In the present study, we investigated the effects of various serotonin (5‐HT) antagonists on 5‐HT's action on medial prefrontal cortical cells (mPFc) using the techniques of single cell recording and microintophoretic The microiontophoretic application of 5‐HT (10–80 nA) produced a current‐dependent suppression of mPFc cell firing and this effect was blocked by the selective 5‐HT₃ receptor antagonists (±)‐zacopride, ICS 205930 and granisetron at currents of 5–20 nA. Furthermore, the intravenous (i.v.) administration of (±)‐zacopride (5–50 μg/kg) markedly attenuates the suppressive action of 5‐HT on mPFc cell firing. In contrast, the microinotophoresis of 5‐HT₁ and 5‐HT₂ receptor antgonists such as (±)‐pindolol, spiperone, metergoline, and ritanserin (10–20 nA) failed to block 5‐HT's effect.
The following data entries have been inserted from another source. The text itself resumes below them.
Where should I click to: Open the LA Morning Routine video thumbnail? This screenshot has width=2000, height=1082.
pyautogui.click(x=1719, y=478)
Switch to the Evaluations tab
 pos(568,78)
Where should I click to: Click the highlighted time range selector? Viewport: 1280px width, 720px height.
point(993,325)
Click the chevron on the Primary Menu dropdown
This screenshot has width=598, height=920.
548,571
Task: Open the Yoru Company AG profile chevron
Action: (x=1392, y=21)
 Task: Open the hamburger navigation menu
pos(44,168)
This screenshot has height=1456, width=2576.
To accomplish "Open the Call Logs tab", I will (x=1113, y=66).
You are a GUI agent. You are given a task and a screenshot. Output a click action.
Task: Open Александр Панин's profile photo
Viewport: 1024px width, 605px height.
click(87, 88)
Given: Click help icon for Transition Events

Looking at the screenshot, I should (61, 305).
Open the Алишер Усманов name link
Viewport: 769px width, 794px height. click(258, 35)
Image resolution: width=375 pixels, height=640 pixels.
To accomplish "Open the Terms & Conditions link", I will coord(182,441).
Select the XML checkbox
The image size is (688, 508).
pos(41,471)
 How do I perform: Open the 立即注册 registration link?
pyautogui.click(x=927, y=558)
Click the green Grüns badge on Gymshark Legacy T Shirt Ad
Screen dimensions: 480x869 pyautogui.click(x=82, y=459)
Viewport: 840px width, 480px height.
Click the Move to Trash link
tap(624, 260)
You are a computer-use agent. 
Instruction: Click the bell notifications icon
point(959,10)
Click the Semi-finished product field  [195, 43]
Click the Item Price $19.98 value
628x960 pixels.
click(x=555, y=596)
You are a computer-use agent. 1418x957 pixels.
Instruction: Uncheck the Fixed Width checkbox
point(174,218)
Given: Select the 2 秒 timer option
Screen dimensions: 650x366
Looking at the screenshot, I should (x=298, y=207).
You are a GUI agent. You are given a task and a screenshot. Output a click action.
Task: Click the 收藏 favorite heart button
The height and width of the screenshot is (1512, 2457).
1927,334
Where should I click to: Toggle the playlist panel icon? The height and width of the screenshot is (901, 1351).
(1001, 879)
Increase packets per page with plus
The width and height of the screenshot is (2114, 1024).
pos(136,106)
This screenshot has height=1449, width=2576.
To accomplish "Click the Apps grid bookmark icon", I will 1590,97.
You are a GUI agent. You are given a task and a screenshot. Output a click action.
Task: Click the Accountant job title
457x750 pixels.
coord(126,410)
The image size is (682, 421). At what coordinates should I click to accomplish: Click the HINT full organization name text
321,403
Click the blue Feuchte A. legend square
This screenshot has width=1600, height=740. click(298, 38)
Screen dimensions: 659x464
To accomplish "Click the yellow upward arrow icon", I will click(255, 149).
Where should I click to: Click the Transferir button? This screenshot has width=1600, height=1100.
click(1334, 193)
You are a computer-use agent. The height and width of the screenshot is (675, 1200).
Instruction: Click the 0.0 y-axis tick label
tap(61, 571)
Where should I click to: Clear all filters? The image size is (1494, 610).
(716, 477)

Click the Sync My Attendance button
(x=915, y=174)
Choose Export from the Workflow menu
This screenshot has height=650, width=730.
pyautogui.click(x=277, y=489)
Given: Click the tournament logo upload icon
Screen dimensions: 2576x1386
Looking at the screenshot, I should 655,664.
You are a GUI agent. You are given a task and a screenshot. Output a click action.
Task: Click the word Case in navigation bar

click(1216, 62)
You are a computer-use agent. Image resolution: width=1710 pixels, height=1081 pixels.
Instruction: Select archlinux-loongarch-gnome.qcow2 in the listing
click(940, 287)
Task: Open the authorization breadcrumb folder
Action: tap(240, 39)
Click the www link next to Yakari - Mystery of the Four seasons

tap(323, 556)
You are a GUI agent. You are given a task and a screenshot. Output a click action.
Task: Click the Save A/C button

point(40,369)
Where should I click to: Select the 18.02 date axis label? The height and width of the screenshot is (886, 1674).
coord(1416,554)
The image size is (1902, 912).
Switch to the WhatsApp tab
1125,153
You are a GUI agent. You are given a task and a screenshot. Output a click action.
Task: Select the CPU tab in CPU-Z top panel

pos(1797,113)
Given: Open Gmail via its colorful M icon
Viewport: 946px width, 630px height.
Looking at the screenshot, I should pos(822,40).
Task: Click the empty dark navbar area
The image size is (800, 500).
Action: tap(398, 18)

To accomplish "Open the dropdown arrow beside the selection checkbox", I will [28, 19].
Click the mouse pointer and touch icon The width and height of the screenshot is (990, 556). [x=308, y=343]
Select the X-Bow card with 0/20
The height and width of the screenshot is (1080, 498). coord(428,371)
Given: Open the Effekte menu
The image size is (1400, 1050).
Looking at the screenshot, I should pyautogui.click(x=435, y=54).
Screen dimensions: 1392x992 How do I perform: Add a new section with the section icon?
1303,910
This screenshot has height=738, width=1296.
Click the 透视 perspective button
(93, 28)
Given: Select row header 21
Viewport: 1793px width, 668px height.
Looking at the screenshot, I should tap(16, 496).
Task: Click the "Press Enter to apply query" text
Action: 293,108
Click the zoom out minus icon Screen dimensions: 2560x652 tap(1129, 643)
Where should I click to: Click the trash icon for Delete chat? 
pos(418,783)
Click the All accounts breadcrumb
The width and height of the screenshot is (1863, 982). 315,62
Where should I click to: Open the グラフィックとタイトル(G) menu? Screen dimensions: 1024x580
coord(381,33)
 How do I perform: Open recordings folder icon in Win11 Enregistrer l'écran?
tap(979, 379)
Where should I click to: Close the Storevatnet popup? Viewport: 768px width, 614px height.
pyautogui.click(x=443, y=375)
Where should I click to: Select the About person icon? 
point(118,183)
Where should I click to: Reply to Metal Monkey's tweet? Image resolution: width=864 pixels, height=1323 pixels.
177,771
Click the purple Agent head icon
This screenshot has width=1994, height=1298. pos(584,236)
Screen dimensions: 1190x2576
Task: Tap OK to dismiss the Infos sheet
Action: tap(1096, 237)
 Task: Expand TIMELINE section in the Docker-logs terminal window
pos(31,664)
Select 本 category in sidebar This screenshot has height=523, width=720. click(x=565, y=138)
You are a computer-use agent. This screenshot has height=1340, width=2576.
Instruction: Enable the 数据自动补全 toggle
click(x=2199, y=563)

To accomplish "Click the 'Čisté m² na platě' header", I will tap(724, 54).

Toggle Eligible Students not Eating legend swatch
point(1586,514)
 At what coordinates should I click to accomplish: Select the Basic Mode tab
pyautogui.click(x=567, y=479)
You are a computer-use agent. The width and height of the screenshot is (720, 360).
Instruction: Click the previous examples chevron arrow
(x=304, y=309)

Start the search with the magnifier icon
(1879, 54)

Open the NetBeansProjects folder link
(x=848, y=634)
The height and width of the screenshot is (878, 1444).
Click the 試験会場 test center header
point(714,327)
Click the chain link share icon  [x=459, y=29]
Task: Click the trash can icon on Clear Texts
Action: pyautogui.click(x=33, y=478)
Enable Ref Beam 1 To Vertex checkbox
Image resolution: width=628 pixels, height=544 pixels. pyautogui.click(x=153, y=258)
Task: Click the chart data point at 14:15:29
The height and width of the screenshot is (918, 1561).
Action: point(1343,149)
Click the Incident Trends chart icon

In fact, in some cells, spiperone and ritanserin potentiated 5‐HT's action and prolonged neuronal recovery. In addition, the intravenous administration of either ritanserin (5–2,000 μg/kg) or metergoline (4–2,400 μg/kg) failed to alter 5‐HT's action. The electrical stimulation of the caudal linear raphe nucleus (CLi) suppressed the spontaneous activity of 83% of the mPFc cells tested by 45 ± 2%. This suppression was significantly attenuated by the iontophoresis of granisetron (2.5–5 nA) but not by the 5‐HT₂ and 5‐HT_1C receptor antagonist ritanserin or the relatively selective 5‐HT₂ receptor antagonist (+)‐MDL 11,939 (10–40 nA). However, the i.v. administration of ritanserin (0.5–1.5 mg/kg) or S‐zacopride (0.1 mg/kg) significantly blocked the suppression of mPFc cell firing produced by CLi stimulation. Overall, our results suggest that 5‐HT's physiological effect in the mPFc may be primarily mediated by its interaction with 5‐HT₃‐like receptors and that ritanserin's blockade of CLi‐induced suppression of mPFc cell firing may be indirect.